Segment Start: Records for the task

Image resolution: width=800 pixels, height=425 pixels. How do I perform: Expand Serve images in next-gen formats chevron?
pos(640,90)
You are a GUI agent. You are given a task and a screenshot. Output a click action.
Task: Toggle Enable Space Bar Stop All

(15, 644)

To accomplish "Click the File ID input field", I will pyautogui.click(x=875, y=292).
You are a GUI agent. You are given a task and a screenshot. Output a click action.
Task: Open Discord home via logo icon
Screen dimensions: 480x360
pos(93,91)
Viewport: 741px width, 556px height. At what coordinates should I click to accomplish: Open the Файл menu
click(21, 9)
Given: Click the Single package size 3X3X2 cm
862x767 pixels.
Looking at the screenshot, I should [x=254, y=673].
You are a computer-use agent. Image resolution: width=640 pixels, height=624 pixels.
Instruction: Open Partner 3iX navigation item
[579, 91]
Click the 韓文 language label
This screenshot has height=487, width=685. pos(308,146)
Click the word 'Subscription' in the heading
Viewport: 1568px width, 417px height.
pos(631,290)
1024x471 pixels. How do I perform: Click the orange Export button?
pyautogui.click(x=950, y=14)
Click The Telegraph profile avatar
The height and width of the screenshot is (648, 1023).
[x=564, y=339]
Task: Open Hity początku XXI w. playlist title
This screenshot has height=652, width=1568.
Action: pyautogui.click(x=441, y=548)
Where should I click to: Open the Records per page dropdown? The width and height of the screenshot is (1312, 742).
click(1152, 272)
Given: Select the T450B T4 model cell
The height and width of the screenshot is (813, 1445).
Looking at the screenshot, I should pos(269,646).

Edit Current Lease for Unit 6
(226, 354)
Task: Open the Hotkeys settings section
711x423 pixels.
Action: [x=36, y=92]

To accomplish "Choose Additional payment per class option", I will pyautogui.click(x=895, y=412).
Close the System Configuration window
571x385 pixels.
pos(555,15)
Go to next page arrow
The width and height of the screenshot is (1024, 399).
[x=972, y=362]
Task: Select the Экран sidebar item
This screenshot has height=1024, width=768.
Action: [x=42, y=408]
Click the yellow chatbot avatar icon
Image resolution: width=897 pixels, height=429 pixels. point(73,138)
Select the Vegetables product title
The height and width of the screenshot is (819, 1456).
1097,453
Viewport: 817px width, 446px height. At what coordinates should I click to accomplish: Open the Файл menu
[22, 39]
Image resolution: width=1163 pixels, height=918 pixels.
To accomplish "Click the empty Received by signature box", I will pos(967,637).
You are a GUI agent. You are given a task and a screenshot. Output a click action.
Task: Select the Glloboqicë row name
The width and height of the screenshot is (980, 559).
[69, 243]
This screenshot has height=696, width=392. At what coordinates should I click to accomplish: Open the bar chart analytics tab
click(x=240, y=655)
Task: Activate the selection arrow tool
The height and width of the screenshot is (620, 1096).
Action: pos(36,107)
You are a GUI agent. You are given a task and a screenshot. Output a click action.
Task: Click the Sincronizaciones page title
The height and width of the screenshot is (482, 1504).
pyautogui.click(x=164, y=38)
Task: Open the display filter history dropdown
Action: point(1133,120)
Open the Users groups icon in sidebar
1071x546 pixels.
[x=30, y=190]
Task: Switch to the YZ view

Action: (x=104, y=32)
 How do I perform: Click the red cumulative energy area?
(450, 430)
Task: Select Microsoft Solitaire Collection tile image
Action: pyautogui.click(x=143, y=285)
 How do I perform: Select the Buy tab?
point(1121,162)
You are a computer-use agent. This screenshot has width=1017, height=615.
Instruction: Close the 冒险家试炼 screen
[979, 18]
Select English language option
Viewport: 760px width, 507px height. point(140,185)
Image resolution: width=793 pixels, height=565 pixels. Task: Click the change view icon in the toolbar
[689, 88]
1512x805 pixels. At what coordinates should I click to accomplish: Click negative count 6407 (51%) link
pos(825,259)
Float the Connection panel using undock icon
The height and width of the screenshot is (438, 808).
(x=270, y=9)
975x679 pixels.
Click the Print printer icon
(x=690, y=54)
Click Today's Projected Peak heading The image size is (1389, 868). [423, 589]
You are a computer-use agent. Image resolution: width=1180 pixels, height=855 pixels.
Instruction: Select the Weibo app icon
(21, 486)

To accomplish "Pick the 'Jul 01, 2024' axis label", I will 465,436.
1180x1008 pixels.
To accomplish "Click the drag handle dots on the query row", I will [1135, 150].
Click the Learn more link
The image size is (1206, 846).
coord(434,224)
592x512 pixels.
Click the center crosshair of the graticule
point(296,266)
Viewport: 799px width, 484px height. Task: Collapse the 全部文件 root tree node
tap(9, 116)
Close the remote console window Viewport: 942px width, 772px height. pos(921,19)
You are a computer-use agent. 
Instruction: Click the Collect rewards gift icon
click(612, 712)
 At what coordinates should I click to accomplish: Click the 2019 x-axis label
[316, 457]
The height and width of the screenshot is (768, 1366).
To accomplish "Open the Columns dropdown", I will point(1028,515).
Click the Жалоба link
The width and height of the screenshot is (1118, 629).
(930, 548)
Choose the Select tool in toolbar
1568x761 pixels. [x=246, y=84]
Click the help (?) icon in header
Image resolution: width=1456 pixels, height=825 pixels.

Segment End: Records for the task

Task to carry out
Set down all of the data above, word for word.

The completed task
Image resolution: width=800 pixels, height=425 pixels. How do I perform: Expand Serve images in next-gen formats chevron?
pos(640,90)
You are a GUI agent. You are given a task and a screenshot. Output a click action.
Task: Toggle Enable Space Bar Stop All

(15, 644)

To accomplish "Click the File ID input field", I will pyautogui.click(x=875, y=292).
You are a GUI agent. You are given a task and a screenshot. Output a click action.
Task: Open Discord home via logo icon
Screen dimensions: 480x360
pos(93,91)
Viewport: 741px width, 556px height. At what coordinates should I click to accomplish: Open the Файл menu
click(21, 9)
Given: Click the Single package size 3X3X2 cm
862x767 pixels.
Looking at the screenshot, I should [x=254, y=673].
You are a computer-use agent. Image resolution: width=640 pixels, height=624 pixels.
Instruction: Open Partner 3iX navigation item
[579, 91]
Click the 韓文 language label
This screenshot has height=487, width=685. pos(308,146)
Click the word 'Subscription' in the heading
Viewport: 1568px width, 417px height.
pos(631,290)
1024x471 pixels. How do I perform: Click the orange Export button?
pyautogui.click(x=950, y=14)
Click The Telegraph profile avatar
The height and width of the screenshot is (648, 1023).
[x=564, y=339]
Task: Open Hity początku XXI w. playlist title
This screenshot has height=652, width=1568.
Action: pyautogui.click(x=441, y=548)
Where should I click to: Open the Records per page dropdown? The width and height of the screenshot is (1312, 742).
click(1152, 272)
Given: Select the T450B T4 model cell
The height and width of the screenshot is (813, 1445).
Looking at the screenshot, I should pos(269,646).

Edit Current Lease for Unit 6
(226, 354)
Task: Open the Hotkeys settings section
711x423 pixels.
Action: [x=36, y=92]

To accomplish "Choose Additional payment per class option", I will pyautogui.click(x=895, y=412).
Close the System Configuration window
571x385 pixels.
pos(555,15)
Go to next page arrow
The width and height of the screenshot is (1024, 399).
[x=972, y=362]
Task: Select the Экран sidebar item
This screenshot has height=1024, width=768.
Action: [x=42, y=408]
Click the yellow chatbot avatar icon
Image resolution: width=897 pixels, height=429 pixels. point(73,138)
Select the Vegetables product title
The height and width of the screenshot is (819, 1456).
1097,453
Viewport: 817px width, 446px height. At what coordinates should I click to accomplish: Open the Файл menu
[22, 39]
Image resolution: width=1163 pixels, height=918 pixels.
To accomplish "Click the empty Received by signature box", I will pos(967,637).
You are a GUI agent. You are given a task and a screenshot. Output a click action.
Task: Select the Glloboqicë row name
The width and height of the screenshot is (980, 559).
[69, 243]
This screenshot has height=696, width=392. At what coordinates should I click to accomplish: Open the bar chart analytics tab
click(x=240, y=655)
Task: Activate the selection arrow tool
The height and width of the screenshot is (620, 1096).
Action: pos(36,107)
You are a GUI agent. You are given a task and a screenshot. Output a click action.
Task: Click the Sincronizaciones page title
The height and width of the screenshot is (482, 1504).
pyautogui.click(x=164, y=38)
Task: Open the display filter history dropdown
Action: point(1133,120)
Open the Users groups icon in sidebar
1071x546 pixels.
[x=30, y=190]
Task: Switch to the YZ view

Action: (x=104, y=32)
 How do I perform: Click the red cumulative energy area?
(450, 430)
Task: Select Microsoft Solitaire Collection tile image
Action: pyautogui.click(x=143, y=285)
 How do I perform: Select the Buy tab?
point(1121,162)
You are a computer-use agent. This screenshot has width=1017, height=615.
Instruction: Close the 冒险家试炼 screen
[979, 18]
Select English language option
Viewport: 760px width, 507px height. point(140,185)
Image resolution: width=793 pixels, height=565 pixels. Task: Click the change view icon in the toolbar
[689, 88]
1512x805 pixels. At what coordinates should I click to accomplish: Click negative count 6407 (51%) link
pos(825,259)
Float the Connection panel using undock icon
The height and width of the screenshot is (438, 808).
(x=270, y=9)
975x679 pixels.
Click the Print printer icon
(x=690, y=54)
Click Today's Projected Peak heading The image size is (1389, 868). [423, 589]
You are a computer-use agent. Image resolution: width=1180 pixels, height=855 pixels.
Instruction: Select the Weibo app icon
(21, 486)

To accomplish "Pick the 'Jul 01, 2024' axis label", I will 465,436.
1180x1008 pixels.
To accomplish "Click the drag handle dots on the query row", I will [1135, 150].
Click the Learn more link
The image size is (1206, 846).
coord(434,224)
592x512 pixels.
Click the center crosshair of the graticule
point(296,266)
Viewport: 799px width, 484px height. Task: Collapse the 全部文件 root tree node
tap(9, 116)
Close the remote console window Viewport: 942px width, 772px height. pos(921,19)
You are a computer-use agent. 
Instruction: Click the Collect rewards gift icon
click(612, 712)
 At what coordinates should I click to accomplish: Click the 2019 x-axis label
[316, 457]
The height and width of the screenshot is (768, 1366).
To accomplish "Open the Columns dropdown", I will point(1028,515).
Click the Жалоба link
The width and height of the screenshot is (1118, 629).
(930, 548)
Choose the Select tool in toolbar
1568x761 pixels. [x=246, y=84]
Click the help (?) icon in header
Image resolution: width=1456 pixels, height=825 pixels.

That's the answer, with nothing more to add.